Back in February, I wrote a short piece on the subject of how Amazon.com was dealing with the State of New York’s efforts to force them to collect sales tax on products delivered to New York residents. It is, to be sure, one of the scariest prospects for small business I’ve ever seen.

Amazon’s response to New York’s overreaching taxation efforts was strong, and swift. They discontinued the accounts of all New York-based merchants. This effectively put a bunch of small businesses out of business, and while it doesn’t make me any more fond of Amazon’s business practices (see also this piece), it was the thing they needed to do under the circumstances.
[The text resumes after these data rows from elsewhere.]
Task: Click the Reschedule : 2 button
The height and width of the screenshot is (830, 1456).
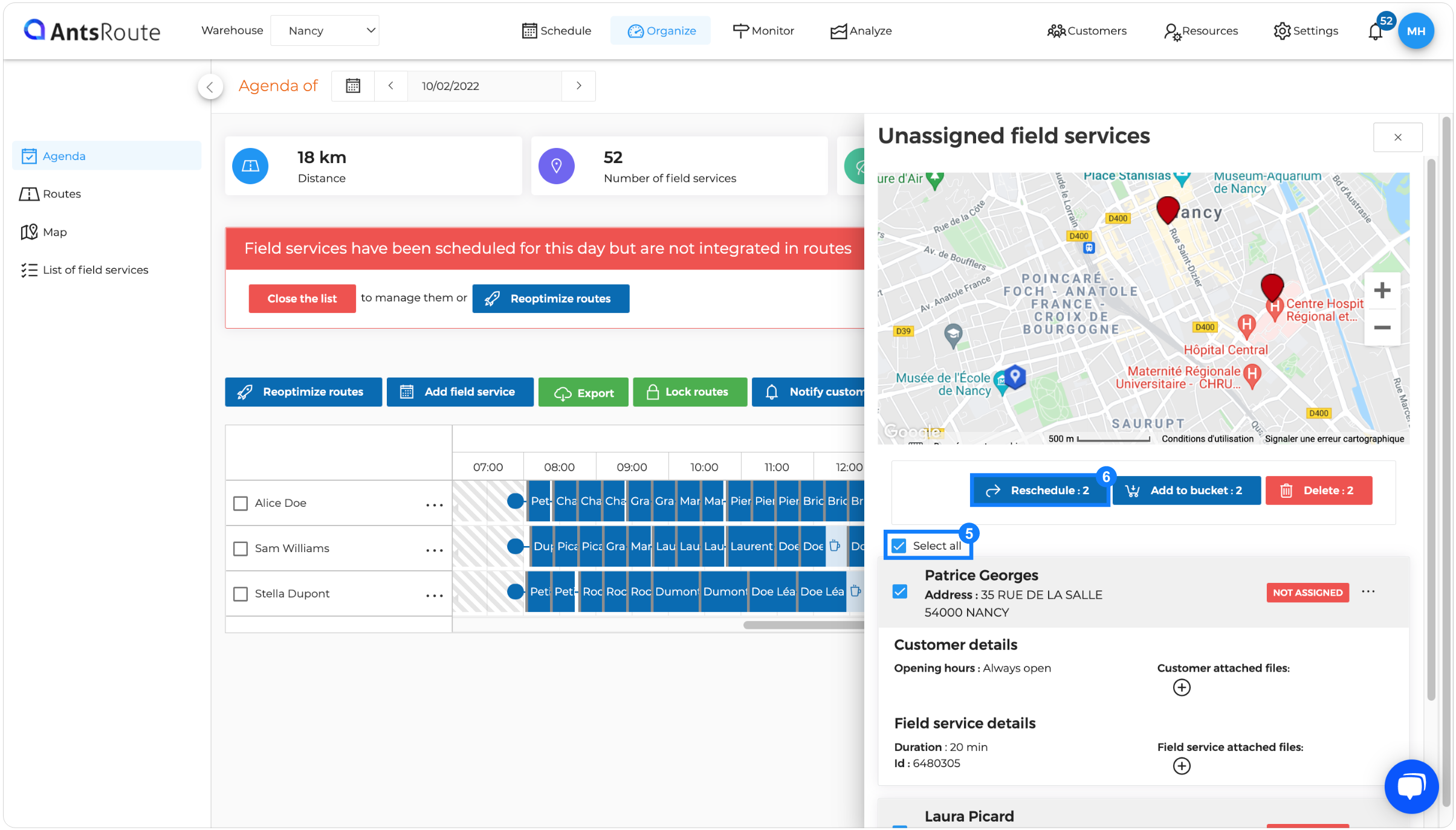Action: (x=1040, y=491)
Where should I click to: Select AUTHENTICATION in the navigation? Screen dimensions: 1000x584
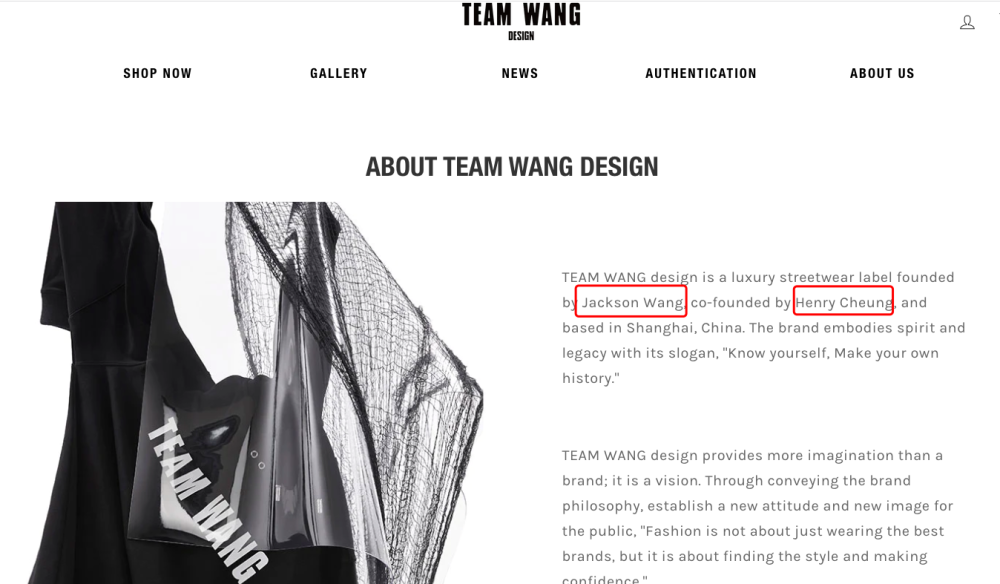tap(701, 73)
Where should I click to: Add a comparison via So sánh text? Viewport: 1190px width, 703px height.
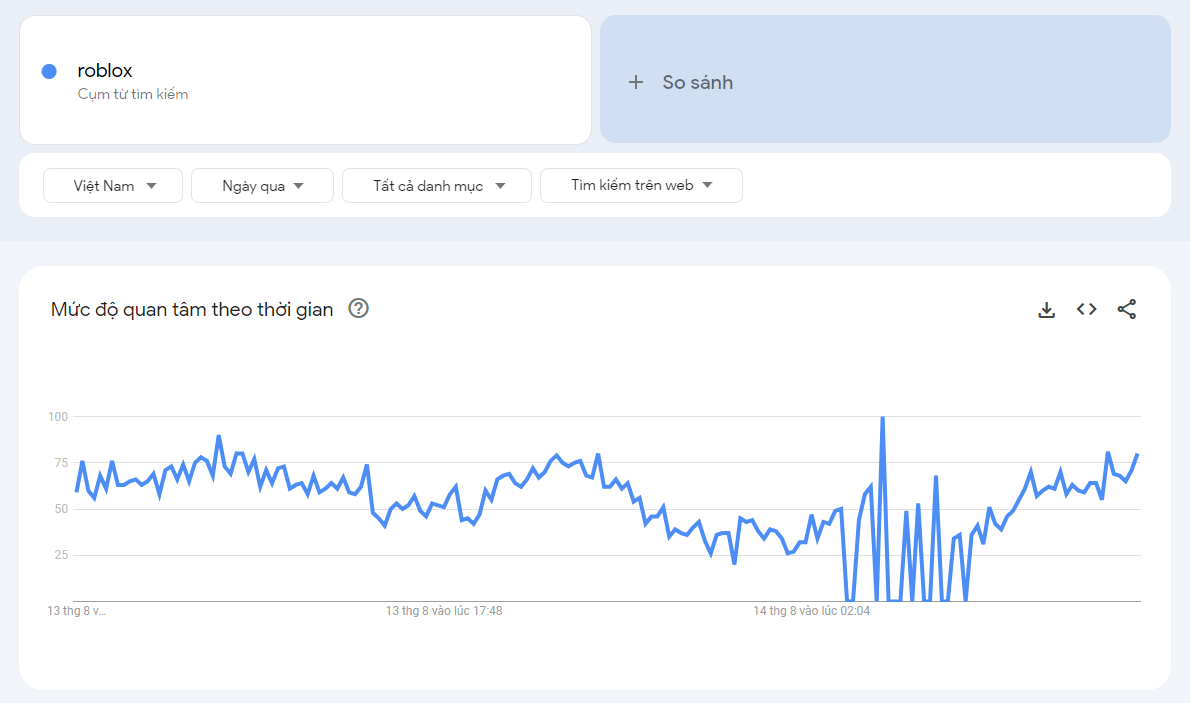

Recently, a client asked me about his state government’s right to tax him if he did business with out-of-state entities. I put on my favorite “I’m not an attorney” hat, and then moved forward to say “they can’t”. But of course, that’s not a complete answer.

The highest taxing authority you answer to (your country) has the right to tax you any way it sees fit. If a lower authority taxes you in a way that conflicts with the higher taxing authority’s plans, it will generally not be successful . . . unless by “successful” you mean “they got your money before the laws caught up with them”. That’s what the State of New York and several others are doing now, and what Commission Junction is talking about here.

Let’s take this to its most ridiculous end. My client is in California, one of the states doing a grab. My company (a contractor to him, not an employee), is in Nevada, with ‘operating authority’ in New Jersey. Our phone number originates in New York. Under these circumstances, three other states could claim that my client is “in” their states and force him to collect sales tax on anything sold in there.

Even weirder: New York could try to force my company to collect sales tax on anything we sell to to NY residents simply because our phone number begins with 646—a “New York Area Code”. Oh, and by the way: that’s New York City, and they have their own tax, too!

Does your head hurt yet?

Especially in the current economic environment, I’m hoping that Amazon.com, or some other company with deep enough pockets to fight this fight, sues New York and the other states playing this game before business gets stifled. Outside of a US Supreme Court decision to the contrary—and one that I don’t expect to see—I believe they’ll win.

In the meantime, manage your change very carefully.